PubAg

Main content area

pSumo-CD: predicting sumoylation sites in proteins with covariance discriminant algorithm by incorporating sequence-coupled effects into general PseAAC

Author:
Jia, Jianhua, Zhang, Liuxia, Liu, Zi, Xiao, Xuan, Chou, Kuo-Chen
Source:
Bioinformatics 2016 v.32 no.20 pp. 3133-3141
ISSN:
1460-2059
Subject:
Parkinson disease, algorithms, amino acids, bioinformatics, chemical bonding, covariance, drugs, equations, genes, prediction, proteins, sumoylation
Abstract:
Motivation: Sumoylation is a post-translational modification (PTM) process, in which small ubiquitin-related modifier (SUMO) is attaching by covalent bonds to substrate protein.
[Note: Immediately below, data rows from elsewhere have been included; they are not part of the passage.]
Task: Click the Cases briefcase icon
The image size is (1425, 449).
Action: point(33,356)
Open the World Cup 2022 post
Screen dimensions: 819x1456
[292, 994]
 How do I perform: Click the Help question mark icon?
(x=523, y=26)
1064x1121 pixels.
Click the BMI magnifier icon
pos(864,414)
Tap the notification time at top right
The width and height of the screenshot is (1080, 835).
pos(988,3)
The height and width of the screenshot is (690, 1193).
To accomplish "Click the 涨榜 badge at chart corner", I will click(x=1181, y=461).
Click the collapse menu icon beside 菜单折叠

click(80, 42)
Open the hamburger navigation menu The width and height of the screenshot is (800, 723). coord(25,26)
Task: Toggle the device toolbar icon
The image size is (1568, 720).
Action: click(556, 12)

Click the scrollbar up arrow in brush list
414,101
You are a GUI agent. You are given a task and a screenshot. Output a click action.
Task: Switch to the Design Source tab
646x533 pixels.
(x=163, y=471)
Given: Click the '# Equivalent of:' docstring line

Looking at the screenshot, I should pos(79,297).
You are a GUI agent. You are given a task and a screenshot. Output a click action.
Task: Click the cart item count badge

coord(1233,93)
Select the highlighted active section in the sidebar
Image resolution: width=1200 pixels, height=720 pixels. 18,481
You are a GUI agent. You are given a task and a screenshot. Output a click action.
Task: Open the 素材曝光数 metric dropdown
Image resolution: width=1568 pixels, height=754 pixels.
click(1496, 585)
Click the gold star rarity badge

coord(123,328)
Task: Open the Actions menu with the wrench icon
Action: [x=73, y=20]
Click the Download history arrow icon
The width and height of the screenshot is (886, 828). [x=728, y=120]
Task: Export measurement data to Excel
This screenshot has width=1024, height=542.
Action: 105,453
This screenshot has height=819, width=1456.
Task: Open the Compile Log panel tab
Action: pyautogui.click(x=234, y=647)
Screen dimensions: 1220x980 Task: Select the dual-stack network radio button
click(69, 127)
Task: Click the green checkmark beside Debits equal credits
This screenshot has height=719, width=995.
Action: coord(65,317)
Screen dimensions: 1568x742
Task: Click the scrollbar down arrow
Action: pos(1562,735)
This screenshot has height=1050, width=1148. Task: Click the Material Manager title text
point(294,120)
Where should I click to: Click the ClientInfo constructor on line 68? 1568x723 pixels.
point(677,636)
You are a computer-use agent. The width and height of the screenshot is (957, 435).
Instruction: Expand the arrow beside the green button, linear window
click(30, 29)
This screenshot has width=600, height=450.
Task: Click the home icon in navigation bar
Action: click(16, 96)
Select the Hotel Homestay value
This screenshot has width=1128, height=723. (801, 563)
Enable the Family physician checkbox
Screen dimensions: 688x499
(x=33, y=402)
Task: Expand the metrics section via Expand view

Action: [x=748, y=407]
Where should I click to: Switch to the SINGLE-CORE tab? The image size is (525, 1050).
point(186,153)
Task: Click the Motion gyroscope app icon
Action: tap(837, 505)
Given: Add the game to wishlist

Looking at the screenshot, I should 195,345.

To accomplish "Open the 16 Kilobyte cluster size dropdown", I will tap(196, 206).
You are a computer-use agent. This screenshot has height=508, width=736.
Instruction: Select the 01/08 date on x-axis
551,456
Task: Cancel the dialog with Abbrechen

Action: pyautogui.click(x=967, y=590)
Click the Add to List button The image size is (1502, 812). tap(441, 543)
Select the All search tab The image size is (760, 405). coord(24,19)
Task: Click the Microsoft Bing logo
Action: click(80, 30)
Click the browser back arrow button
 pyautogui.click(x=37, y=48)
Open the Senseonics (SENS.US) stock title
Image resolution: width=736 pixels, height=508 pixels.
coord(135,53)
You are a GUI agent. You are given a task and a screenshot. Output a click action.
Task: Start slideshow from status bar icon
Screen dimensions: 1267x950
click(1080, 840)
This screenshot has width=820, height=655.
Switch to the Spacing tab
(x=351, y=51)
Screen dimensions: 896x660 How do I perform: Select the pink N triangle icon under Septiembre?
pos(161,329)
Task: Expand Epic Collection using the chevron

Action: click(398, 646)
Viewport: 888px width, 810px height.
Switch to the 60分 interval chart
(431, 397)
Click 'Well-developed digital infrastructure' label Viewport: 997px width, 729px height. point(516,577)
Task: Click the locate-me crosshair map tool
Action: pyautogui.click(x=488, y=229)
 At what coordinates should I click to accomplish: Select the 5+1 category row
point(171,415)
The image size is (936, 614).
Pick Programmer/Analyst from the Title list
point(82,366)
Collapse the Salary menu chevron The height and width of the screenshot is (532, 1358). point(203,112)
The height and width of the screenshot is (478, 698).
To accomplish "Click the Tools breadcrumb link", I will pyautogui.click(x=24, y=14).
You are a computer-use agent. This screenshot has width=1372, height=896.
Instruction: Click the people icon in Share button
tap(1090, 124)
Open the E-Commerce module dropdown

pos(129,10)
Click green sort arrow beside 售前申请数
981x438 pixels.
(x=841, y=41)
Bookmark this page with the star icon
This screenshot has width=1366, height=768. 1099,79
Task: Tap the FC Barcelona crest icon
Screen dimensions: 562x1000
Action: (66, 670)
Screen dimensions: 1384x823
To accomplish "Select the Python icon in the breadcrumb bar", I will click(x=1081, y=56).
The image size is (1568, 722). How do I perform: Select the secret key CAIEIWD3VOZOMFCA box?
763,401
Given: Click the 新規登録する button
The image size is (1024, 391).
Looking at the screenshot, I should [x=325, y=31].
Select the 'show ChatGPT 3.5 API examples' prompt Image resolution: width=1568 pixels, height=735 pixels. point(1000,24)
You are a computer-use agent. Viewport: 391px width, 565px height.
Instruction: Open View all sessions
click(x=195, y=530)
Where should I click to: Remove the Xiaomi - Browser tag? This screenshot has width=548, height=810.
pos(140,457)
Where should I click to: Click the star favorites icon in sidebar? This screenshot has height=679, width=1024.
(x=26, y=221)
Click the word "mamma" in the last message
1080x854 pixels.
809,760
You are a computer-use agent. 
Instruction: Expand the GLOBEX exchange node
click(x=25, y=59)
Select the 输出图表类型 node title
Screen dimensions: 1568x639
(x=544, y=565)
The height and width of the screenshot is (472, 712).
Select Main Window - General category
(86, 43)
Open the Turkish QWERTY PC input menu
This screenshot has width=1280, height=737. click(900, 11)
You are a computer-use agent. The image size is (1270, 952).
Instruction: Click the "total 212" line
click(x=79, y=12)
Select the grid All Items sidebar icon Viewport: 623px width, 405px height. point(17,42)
It is critical to many different biological processes such as replicating genome, expressing gene, localizing and stabilizing proteins; unfortunately, it is also involved with many major disorders including Alzheimer’s and Parkinson’s diseases. Therefore, for both basic research and drug development, it is important to identify the sumoylation sites in proteins. Results: To address such a problem, we developed a predictor called pSumo-CD by incorporating the sequence-coupled information into the general pseudo-amino acid composition (PseAAC) and introducing the covariance discriminant (CD) algorithm, in which a bias-adjustment term, which has the function to automatically adjust the errors caused by the bias due to the imbalance of training data, had been incorporated. Rigorous cross-validations indicated that the new predictor remarkably outperformed the existing state-of-the-art prediction method for the same purpose. Availability and implementation: For the convenience of most experimental scientists, a user-friendly web-server for pSumo-CD has been established at http://www.jci-bioinfo.cn/pSumo-CD, by which users can easily obtain their desired results without the need to go through the complicated mathematical equations involved. Contact: jjia@gordonlifescience.org, xxiao@gordonlifescience.org or kcchou@gordonlifescience.org Supplementary information: Supplementary data are available at Bioinformatics online.
Agid:
6247474